Below you'll see a simple call-out to a yara_signature python module. This module contains code to generate a signature based on attributes found in the file. We've chosen a cluster (3) and a file from that cluster to base the signature off of. Then the attributes from the cluster that are non-zero (present) are added to the signature.
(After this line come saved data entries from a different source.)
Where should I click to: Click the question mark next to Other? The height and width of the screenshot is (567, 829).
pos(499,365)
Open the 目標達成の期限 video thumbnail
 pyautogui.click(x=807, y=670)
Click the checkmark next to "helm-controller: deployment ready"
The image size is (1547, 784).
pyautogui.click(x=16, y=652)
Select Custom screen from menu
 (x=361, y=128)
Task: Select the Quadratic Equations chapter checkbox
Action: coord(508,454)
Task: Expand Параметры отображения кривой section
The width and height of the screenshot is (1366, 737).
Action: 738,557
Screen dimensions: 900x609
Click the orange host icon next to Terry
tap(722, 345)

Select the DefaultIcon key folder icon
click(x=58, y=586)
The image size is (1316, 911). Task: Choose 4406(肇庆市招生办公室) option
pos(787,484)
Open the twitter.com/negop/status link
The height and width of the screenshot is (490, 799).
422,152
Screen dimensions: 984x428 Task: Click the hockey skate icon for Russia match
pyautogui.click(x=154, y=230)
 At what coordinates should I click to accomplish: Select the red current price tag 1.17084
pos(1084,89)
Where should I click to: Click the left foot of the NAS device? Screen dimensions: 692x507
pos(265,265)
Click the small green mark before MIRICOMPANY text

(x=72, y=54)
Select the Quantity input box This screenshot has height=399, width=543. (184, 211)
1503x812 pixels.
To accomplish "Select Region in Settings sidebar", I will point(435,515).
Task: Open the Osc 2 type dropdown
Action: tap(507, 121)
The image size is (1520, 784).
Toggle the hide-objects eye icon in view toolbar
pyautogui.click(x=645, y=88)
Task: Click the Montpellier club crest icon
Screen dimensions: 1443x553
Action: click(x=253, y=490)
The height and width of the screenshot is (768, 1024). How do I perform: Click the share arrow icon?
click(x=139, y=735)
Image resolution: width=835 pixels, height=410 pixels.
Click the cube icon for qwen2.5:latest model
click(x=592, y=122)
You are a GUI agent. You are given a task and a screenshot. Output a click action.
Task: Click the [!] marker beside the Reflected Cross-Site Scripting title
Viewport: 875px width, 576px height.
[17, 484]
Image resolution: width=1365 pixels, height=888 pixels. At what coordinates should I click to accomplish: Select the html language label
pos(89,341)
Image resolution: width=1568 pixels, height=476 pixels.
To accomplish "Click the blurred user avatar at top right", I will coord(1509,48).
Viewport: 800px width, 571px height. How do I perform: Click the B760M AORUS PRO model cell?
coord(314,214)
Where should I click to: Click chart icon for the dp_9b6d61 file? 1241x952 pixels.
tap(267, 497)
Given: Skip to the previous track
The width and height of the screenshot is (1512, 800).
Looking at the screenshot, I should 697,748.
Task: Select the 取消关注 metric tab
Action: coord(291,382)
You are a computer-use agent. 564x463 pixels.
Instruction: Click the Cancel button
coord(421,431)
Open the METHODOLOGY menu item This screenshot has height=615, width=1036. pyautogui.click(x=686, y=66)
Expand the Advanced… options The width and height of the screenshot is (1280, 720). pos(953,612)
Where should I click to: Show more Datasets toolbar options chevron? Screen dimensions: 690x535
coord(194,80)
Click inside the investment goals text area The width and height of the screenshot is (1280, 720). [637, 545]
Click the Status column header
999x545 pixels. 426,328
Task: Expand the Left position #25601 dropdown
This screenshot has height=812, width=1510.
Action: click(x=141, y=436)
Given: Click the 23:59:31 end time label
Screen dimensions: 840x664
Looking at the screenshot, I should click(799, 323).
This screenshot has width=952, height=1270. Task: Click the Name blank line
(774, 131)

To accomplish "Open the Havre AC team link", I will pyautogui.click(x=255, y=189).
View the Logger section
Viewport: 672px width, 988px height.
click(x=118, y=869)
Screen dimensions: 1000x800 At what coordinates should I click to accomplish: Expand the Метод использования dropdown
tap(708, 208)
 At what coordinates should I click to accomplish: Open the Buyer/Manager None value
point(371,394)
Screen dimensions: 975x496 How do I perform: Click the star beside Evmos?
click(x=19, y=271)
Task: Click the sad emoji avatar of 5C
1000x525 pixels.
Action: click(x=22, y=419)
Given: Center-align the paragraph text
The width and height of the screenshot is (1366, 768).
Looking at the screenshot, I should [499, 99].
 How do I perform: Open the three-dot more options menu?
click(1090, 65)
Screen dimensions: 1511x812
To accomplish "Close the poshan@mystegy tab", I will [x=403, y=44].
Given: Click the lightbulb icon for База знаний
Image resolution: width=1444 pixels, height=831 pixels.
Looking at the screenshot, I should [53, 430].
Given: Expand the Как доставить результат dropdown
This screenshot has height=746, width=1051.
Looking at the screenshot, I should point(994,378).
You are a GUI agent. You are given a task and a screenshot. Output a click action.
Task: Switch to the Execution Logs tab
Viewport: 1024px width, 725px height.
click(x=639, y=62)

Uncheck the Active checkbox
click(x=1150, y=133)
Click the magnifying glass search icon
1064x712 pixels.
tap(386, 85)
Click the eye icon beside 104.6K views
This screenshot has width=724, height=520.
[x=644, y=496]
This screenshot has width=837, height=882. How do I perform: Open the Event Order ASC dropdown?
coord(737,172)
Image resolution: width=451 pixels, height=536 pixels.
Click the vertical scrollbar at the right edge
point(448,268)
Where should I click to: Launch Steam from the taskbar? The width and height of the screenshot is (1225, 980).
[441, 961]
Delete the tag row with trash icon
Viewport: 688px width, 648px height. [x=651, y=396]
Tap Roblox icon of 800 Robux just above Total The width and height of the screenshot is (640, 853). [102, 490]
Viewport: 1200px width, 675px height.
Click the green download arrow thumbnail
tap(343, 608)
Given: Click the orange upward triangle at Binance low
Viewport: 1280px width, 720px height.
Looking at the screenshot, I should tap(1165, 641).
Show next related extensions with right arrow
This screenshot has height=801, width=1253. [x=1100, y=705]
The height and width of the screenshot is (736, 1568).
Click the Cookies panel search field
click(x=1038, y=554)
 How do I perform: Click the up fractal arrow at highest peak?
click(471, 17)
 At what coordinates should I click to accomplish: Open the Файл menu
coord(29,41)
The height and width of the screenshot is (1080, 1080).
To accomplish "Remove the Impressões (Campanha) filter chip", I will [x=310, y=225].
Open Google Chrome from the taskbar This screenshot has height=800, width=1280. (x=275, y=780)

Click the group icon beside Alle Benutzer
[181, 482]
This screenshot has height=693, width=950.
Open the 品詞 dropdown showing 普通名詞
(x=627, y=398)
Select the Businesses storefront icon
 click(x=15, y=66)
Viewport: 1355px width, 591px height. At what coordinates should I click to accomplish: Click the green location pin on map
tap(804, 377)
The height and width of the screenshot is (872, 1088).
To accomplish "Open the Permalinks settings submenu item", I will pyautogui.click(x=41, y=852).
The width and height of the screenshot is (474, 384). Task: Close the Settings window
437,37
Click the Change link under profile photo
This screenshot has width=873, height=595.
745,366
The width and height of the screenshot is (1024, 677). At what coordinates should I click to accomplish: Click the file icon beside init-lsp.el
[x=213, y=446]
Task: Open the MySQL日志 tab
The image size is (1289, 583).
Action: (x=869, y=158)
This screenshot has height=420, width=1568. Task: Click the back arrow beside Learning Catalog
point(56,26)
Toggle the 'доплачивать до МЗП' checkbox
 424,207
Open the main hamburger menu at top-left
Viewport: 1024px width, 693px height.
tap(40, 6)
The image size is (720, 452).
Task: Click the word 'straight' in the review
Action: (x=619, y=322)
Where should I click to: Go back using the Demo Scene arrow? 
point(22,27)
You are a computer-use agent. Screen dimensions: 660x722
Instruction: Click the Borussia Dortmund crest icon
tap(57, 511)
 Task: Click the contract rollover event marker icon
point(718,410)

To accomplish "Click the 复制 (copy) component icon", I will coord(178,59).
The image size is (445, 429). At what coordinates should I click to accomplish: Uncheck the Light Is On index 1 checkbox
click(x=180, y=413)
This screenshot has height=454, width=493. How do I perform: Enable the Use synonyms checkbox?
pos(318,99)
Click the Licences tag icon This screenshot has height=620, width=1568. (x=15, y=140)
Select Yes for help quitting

Some of the struct values can be influenced in the sig, and that's the reason for the multiple lists to keep track of various attributes.



In [25]:

    
import yara_signature

name = 3
fdf = pd.DataFrame()
for f in dbscan_df[dbscan_df['cluster'] == name].filename.tolist():
    fdf = fdf.append(df[df['filename'] == f], ignore_index=True)
    
# Choose a signature from cluster to use as the basis of the sig w/the attributes below
filename = fdf.filename.value_counts().index[0]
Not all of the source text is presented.